Die BaFin stuft in ihrem Hinweisschreiben von 2019 Utility-Token nicht als Wertpapiere im Sinne des WpPG oder Vermögensanlagen im Sinne des VermAnlG dar[15]. Dies bedeutet, dass bei Emission eines Utility-Tokens weder eine Wertpapierprospektpflicht besteht, noch ein Verkaufsprospekt erstellt werden muss.
Auch würden solche Token die Anforderungen an ein Finanzinstrument nach dem KWG nicht erfüllen[16], weshalb insbesondere keine Erlaubnispflicht für den Emittenten bestehe.

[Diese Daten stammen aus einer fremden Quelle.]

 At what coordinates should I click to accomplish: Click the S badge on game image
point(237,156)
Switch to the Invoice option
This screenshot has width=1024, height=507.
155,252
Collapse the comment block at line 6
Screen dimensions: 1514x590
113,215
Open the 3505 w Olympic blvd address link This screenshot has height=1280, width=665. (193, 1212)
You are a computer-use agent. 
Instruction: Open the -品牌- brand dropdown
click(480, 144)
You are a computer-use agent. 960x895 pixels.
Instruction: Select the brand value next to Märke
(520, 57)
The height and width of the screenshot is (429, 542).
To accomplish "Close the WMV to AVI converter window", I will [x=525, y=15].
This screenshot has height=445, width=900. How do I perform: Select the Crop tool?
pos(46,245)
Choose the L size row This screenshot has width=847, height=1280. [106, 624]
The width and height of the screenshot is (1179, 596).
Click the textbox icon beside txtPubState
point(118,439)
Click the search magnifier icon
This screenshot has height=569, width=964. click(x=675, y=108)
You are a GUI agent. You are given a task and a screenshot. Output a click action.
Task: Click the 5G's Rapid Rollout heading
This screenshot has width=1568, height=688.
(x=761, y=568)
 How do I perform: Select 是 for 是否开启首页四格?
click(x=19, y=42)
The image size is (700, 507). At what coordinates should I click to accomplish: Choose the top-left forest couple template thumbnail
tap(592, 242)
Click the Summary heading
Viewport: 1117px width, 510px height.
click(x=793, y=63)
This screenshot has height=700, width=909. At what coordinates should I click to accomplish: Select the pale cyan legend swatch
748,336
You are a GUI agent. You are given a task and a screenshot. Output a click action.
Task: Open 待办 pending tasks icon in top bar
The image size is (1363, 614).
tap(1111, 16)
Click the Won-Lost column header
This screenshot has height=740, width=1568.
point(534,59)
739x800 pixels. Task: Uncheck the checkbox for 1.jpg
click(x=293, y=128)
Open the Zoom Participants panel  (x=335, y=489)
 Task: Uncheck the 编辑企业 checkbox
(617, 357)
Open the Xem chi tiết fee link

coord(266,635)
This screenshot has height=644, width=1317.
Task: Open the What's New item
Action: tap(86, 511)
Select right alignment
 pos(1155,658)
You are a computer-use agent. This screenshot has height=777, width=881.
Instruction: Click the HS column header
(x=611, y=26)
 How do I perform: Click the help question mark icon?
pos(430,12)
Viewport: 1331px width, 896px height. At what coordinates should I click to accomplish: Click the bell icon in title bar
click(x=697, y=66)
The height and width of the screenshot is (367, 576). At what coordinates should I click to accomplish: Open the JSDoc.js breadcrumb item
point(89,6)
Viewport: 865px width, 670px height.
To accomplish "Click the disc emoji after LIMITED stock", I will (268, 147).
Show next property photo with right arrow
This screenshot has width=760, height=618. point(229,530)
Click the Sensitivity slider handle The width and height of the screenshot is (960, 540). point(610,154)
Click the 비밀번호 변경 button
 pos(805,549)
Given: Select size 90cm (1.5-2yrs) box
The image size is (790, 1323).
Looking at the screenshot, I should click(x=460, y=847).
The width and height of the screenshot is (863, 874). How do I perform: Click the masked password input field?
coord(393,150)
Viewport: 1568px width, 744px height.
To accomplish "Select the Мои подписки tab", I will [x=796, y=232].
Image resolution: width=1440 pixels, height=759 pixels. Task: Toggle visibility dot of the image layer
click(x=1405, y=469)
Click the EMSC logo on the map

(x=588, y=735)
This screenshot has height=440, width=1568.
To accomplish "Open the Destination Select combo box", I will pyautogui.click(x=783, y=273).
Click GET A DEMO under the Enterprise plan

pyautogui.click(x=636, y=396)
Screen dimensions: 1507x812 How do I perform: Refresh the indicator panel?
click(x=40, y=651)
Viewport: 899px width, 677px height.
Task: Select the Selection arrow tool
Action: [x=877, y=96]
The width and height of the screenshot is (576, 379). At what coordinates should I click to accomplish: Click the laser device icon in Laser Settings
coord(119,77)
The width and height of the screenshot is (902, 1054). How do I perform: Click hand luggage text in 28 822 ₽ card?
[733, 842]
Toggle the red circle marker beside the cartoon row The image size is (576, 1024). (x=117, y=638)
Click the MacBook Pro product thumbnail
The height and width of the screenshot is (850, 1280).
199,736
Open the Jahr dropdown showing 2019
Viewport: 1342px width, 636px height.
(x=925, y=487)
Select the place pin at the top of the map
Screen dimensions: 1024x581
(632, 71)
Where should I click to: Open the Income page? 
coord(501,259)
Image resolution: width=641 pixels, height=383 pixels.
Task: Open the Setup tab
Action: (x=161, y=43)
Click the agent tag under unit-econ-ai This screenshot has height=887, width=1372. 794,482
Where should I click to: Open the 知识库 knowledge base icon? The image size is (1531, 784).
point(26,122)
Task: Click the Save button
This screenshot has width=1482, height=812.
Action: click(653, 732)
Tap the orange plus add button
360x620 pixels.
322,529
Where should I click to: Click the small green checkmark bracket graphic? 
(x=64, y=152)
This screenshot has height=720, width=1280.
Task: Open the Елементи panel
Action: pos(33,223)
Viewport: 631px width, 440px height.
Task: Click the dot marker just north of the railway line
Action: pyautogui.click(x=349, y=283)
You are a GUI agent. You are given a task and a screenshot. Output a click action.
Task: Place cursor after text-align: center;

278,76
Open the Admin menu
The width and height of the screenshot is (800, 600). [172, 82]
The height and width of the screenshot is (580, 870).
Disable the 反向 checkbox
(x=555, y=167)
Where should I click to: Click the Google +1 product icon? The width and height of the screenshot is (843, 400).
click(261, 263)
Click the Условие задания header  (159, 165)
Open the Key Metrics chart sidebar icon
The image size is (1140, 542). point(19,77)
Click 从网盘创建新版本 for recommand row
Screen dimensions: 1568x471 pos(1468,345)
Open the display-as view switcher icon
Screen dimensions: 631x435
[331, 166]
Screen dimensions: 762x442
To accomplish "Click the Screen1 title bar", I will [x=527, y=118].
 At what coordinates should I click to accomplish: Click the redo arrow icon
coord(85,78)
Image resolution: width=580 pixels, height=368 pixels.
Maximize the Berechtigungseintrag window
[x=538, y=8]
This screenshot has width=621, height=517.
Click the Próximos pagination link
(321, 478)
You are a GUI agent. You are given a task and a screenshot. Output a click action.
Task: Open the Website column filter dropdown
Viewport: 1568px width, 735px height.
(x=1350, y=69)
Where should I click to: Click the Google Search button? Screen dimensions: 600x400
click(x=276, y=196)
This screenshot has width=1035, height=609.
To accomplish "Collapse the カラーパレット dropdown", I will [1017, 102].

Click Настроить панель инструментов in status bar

Demnach fehlt nach Ansicht der BaFin auch die Eigenschaft als Finanzdienstleistungsinstitut nach § 2 Abs. 1 Nr. 2 GwG und damit die Eigenschaft als Verpflichteter des GwG.
c) Security-Token
Die BaFin definiert Security-Token wie folgt: „Inhabern solcher Token stehen mitgliedschaftliche Rechte oder schuldrechtliche Ansprüche vermögenswerten Inhalts zu, die denen eines Aktieninhabers oder Inhabers eines Schuldtitels vergleichbar sind (z. B. Ansprüche auf dividendenähnliche Zahlungen, Mitbestimmung, Rückzahlungsansprüche, Verzinsung)“[17]. Diese Art von Token weist Ähnlichkeiten zu einer VC-Beteiligung oder Vermögensanlage über Crowd Investment auf[18].
Solche Token werden von der BaFin grundsätzlich als Wertpapiere im Sinne der ProspektVO, des WpPG und des WpHG eingeordnet[19]. Damit geht auch hier eine Prospektpflicht inklusive Haftung dafür einher. Weiterhin seien Security-Token Finanzinstrumente im Sinne des KWG[20]. Folglich bestehen nach der BaFin auch Erlaubnispflichten für die Emittenten. Bei Qualifizierung des Emittenten als Finanzdienstleistungsinstitut nach § 1 Abs. 1a Nr. 6 KWG (Kryptoverwahrgeschäft) ist dieser gemäß § 2 Abs. 1 Nr. 2 GwG auch Verpflichteter nach dem GwG und muss die Vorschriften zur Verhinderung von Geldwäsche und Terrorismusfinanzierung einhalten.